## ABOUT THIS EXERCISE
The entries are to be written out again with no differences.

+++

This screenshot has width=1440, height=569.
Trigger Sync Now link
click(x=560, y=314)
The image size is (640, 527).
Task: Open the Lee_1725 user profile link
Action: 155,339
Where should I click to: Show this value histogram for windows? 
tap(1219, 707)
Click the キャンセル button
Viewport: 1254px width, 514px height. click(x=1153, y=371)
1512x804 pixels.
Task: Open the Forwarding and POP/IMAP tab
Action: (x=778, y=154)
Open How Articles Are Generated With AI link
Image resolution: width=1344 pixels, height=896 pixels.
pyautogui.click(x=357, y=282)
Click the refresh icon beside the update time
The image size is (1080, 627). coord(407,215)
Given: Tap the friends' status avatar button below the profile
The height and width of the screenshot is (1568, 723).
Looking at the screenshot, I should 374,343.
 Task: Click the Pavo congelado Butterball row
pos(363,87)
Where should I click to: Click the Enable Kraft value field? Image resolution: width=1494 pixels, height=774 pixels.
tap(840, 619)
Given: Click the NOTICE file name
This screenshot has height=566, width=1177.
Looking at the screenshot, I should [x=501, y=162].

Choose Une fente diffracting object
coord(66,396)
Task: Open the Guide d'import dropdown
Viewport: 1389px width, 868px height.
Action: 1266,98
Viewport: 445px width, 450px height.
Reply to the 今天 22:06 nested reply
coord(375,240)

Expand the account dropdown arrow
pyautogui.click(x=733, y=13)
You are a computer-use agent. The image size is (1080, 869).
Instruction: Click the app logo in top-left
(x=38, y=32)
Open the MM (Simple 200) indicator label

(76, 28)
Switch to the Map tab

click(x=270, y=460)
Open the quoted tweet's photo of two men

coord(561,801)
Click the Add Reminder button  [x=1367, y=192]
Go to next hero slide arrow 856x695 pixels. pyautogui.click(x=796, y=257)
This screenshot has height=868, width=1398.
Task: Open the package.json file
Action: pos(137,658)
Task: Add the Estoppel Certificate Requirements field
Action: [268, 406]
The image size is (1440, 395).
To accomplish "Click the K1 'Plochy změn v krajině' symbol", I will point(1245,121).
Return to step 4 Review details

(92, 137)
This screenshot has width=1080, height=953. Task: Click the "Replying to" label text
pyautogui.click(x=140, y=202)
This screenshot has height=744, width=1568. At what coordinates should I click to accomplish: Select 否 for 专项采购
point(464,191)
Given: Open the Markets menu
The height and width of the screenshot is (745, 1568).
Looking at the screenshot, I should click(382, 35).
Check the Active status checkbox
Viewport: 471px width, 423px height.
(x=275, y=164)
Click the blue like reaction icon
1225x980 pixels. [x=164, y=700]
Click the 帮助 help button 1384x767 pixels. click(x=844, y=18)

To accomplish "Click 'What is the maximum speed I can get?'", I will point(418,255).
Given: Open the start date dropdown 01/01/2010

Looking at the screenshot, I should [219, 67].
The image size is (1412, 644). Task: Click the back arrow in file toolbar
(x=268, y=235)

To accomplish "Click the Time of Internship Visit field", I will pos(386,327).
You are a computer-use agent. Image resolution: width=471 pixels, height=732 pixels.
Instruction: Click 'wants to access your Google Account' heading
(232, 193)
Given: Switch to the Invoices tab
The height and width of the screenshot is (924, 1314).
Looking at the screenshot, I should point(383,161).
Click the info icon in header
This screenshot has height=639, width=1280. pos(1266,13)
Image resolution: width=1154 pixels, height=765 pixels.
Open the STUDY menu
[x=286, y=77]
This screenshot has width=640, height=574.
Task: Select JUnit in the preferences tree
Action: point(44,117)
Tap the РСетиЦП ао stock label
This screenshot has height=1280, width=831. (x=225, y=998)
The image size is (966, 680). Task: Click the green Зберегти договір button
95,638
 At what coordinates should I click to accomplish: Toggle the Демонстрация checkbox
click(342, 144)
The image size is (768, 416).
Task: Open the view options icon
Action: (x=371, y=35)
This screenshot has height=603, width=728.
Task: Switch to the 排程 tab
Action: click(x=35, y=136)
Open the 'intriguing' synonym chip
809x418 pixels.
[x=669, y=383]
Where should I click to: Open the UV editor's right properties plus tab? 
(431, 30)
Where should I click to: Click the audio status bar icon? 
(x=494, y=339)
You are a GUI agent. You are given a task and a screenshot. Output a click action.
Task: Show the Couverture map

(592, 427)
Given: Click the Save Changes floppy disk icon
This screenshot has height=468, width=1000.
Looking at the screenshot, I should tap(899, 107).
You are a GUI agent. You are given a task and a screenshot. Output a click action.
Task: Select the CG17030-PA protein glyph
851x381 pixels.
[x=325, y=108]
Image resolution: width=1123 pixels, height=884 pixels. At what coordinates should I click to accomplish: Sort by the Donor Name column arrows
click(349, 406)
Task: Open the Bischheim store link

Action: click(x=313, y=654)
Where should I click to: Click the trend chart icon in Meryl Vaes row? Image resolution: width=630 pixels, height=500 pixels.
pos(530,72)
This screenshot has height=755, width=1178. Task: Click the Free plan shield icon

+++

## ANSWER SECTION
This screenshot has width=1440, height=569.
Trigger Sync Now link
click(x=560, y=314)
The image size is (640, 527).
Task: Open the Lee_1725 user profile link
Action: 155,339
Where should I click to: Show this value histogram for windows? 
tap(1219, 707)
Click the キャンセル button
Viewport: 1254px width, 514px height. click(x=1153, y=371)
1512x804 pixels.
Task: Open the Forwarding and POP/IMAP tab
Action: (x=778, y=154)
Open How Articles Are Generated With AI link
Image resolution: width=1344 pixels, height=896 pixels.
pyautogui.click(x=357, y=282)
Click the refresh icon beside the update time
The image size is (1080, 627). coord(407,215)
Given: Tap the friends' status avatar button below the profile
The height and width of the screenshot is (1568, 723).
Looking at the screenshot, I should 374,343.
 Task: Click the Pavo congelado Butterball row
pos(363,87)
Where should I click to: Click the Enable Kraft value field? Image resolution: width=1494 pixels, height=774 pixels.
tap(840, 619)
Given: Click the NOTICE file name
This screenshot has height=566, width=1177.
Looking at the screenshot, I should [x=501, y=162].

Choose Une fente diffracting object
coord(66,396)
Task: Open the Guide d'import dropdown
Viewport: 1389px width, 868px height.
Action: 1266,98
Viewport: 445px width, 450px height.
Reply to the 今天 22:06 nested reply
coord(375,240)

Expand the account dropdown arrow
pyautogui.click(x=733, y=13)
You are a computer-use agent. The image size is (1080, 869).
Instruction: Click the app logo in top-left
(x=38, y=32)
Open the MM (Simple 200) indicator label

(76, 28)
Switch to the Map tab

click(x=270, y=460)
Open the quoted tweet's photo of two men

coord(561,801)
Click the Add Reminder button  [x=1367, y=192]
Go to next hero slide arrow 856x695 pixels. pyautogui.click(x=796, y=257)
This screenshot has height=868, width=1398.
Task: Open the package.json file
Action: pos(137,658)
Task: Add the Estoppel Certificate Requirements field
Action: [268, 406]
The image size is (1440, 395).
To accomplish "Click the K1 'Plochy změn v krajině' symbol", I will point(1245,121).
Return to step 4 Review details

(92, 137)
This screenshot has width=1080, height=953. Task: Click the "Replying to" label text
pyautogui.click(x=140, y=202)
This screenshot has height=744, width=1568. At what coordinates should I click to accomplish: Select 否 for 专项采购
point(464,191)
Given: Open the Markets menu
The height and width of the screenshot is (745, 1568).
Looking at the screenshot, I should click(382, 35).
Check the Active status checkbox
Viewport: 471px width, 423px height.
(x=275, y=164)
Click the blue like reaction icon
1225x980 pixels. [x=164, y=700]
Click the 帮助 help button 1384x767 pixels. click(x=844, y=18)

To accomplish "Click 'What is the maximum speed I can get?'", I will point(418,255).
Given: Open the start date dropdown 01/01/2010

Looking at the screenshot, I should [219, 67].
The image size is (1412, 644). Task: Click the back arrow in file toolbar
(x=268, y=235)

To accomplish "Click the Time of Internship Visit field", I will pos(386,327).
You are a computer-use agent. Image resolution: width=471 pixels, height=732 pixels.
Instruction: Click 'wants to access your Google Account' heading
(232, 193)
Given: Switch to the Invoices tab
The height and width of the screenshot is (924, 1314).
Looking at the screenshot, I should point(383,161).
Click the info icon in header
This screenshot has height=639, width=1280. pos(1266,13)
Image resolution: width=1154 pixels, height=765 pixels.
Open the STUDY menu
[x=286, y=77]
This screenshot has width=640, height=574.
Task: Select JUnit in the preferences tree
Action: point(44,117)
Tap the РСетиЦП ао stock label
This screenshot has height=1280, width=831. (x=225, y=998)
The image size is (966, 680). Task: Click the green Зберегти договір button
95,638
 At what coordinates should I click to accomplish: Toggle the Демонстрация checkbox
click(342, 144)
The image size is (768, 416).
Task: Open the view options icon
Action: (x=371, y=35)
This screenshot has height=603, width=728.
Task: Switch to the 排程 tab
Action: click(x=35, y=136)
Open the 'intriguing' synonym chip
809x418 pixels.
[x=669, y=383]
Where should I click to: Open the UV editor's right properties plus tab? 
(431, 30)
Where should I click to: Click the audio status bar icon? 
(x=494, y=339)
You are a GUI agent. You are given a task and a screenshot. Output a click action.
Task: Show the Couverture map

(592, 427)
Given: Click the Save Changes floppy disk icon
This screenshot has height=468, width=1000.
Looking at the screenshot, I should tap(899, 107).
You are a GUI agent. You are given a task and a screenshot. Output a click action.
Task: Select the CG17030-PA protein glyph
851x381 pixels.
[x=325, y=108]
Image resolution: width=1123 pixels, height=884 pixels. At what coordinates should I click to accomplish: Sort by the Donor Name column arrows
click(349, 406)
Task: Open the Bischheim store link

Action: click(x=313, y=654)
Where should I click to: Click the trend chart icon in Meryl Vaes row? Image resolution: width=630 pixels, height=500 pixels.
pos(530,72)
This screenshot has height=755, width=1178. Task: Click the Free plan shield icon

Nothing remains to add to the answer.